* _Source extract_:
──────
I deliberately left out poetry which is an exquisitely difficult and unique art form of its own. For debates sake, let’s stick to prose in the form of the novel. I agree to a certain extent with Jeremy that the words must be put together in a workman-like manner. Too careless or indeed, too ‘baroque’ and it begins to interfere with what is after all, the main point of a novel - plot and character. An analogy might be useful. I might admire,say, an elegant Georgian house but I pay no atention to the brickwork!
Joshua use a musical analogy which suits me very well. I am incapable of singing a true note but I can hear a bum one from a mile away! I will like or dislike a piece of music for the inexplicable emotional response that it produces in me but again I don’t notice the notes unless they jangle.
Books and buildings and symphonies are constructed from, so to speak, the molecules of their particular form but it is the overall end result that I judge not the minutiae. That would be like going to the Taj Mahal and admiring the pointing!
Anyway, thanks to you both and I have learnt two things. First, what ‘metonymy’ means and second, that ‘BTW’, which has foxed me ever since I became involved in the blogosphere means ‘by the way’.
David Duff
PS: You will have gathered that I am very definitely a University of Life man!
To marry your last post with this one: Philip Kerr’s A Philosophical Investigation.
Now that was a corker!
David Duff
Your comment about Egan is unfair. Distress and Teranesia reveal more political awareness than the rest of the “hard” sf genre combined, I tend to think.
And I feel safe recommending The Book of the New Sun to anyone. It’s both weightier and more engaging than Eco, I think.
1) I was taught (by a pretentious yet dear friend) that “metonymy” is the rhetorical substitution of a small part for the larger whole. So “Sword” for “war” works, insofar as swords are key elements of war. Slightly different than simply a “closely associated word” which might describe “Mother” for “Father” for example.
2) Chun is changing the subject slightly, from “philosophical romance” to “politically aware” novel. Teranesia is good at politics, okay at dysfunctional relational psychology, not much interested in philosophy.
──────
* _Requests_:
1) According to the blog comments, what does "BTW" stand for?
2) Rewrite the blog comments between "1) I was taught" and "interested in philosophy.", inclusive, changing "rhetorical" to "verbal".

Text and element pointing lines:
──────
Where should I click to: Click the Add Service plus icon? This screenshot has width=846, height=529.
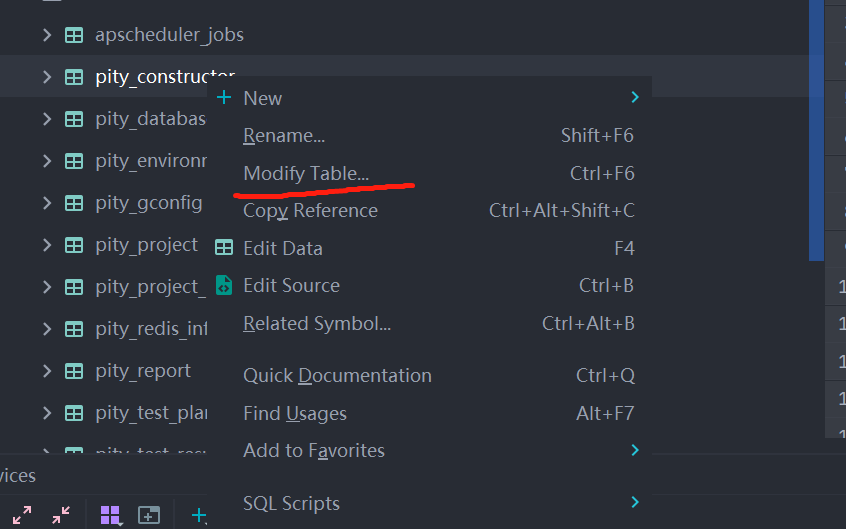(199, 515)
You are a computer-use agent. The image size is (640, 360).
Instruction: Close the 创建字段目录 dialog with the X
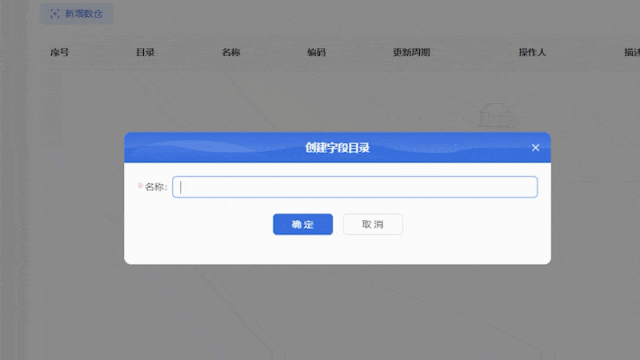click(x=535, y=148)
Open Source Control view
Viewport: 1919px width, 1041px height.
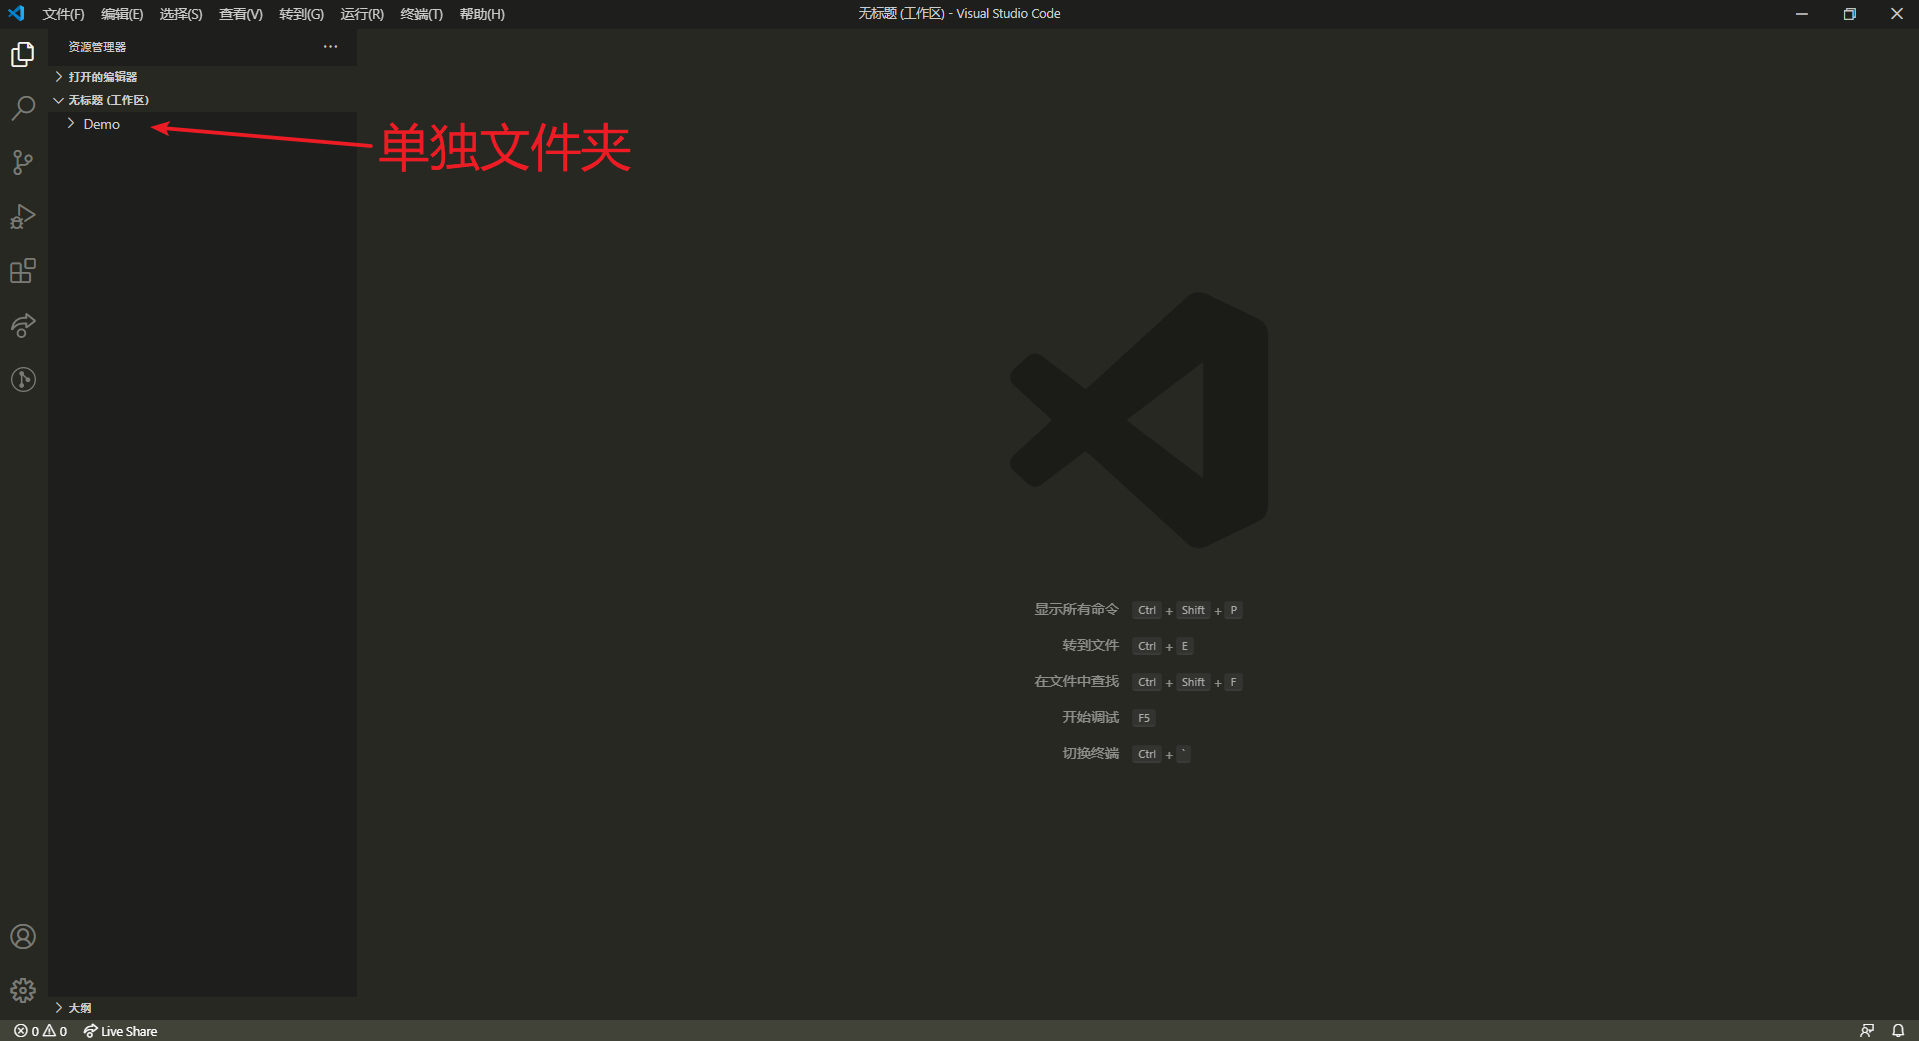pyautogui.click(x=22, y=162)

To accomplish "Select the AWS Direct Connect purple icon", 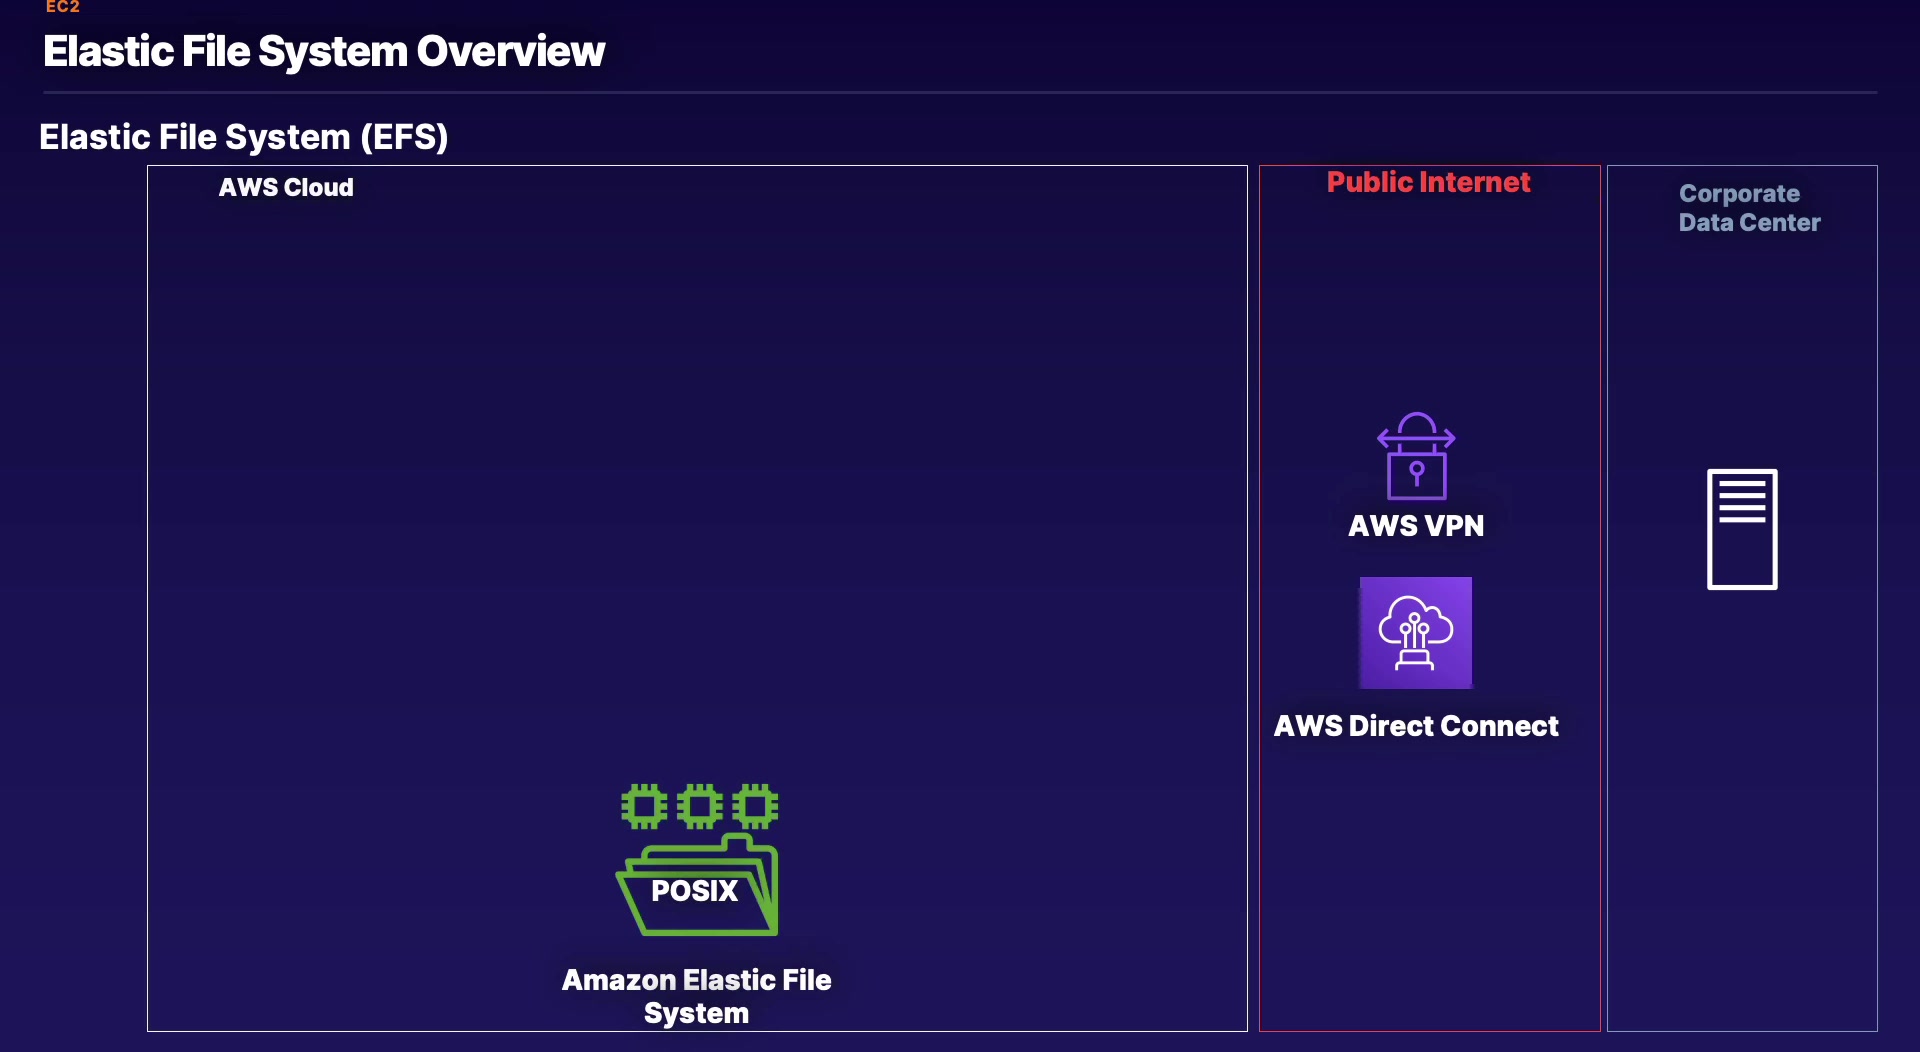I will pyautogui.click(x=1416, y=633).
──────
* _Exercise results_:
1) By the way.

2)
1) I was taught (by a pretentious yet dear friend) that “metonymy” is the verbal substitution of a small part for the larger whole. So “Sword” for “war” works, insofar as swords are key elements of war. Slightly different than simply a “closely associated word” which might describe “Mother” for “Father” for example.
2) Chun is changing the subject slightly, from “philosophical romance” to “politically aware” novel. Teranesia is good at politics, okay at dysfunctional relational psychology, not much interested in philosophy.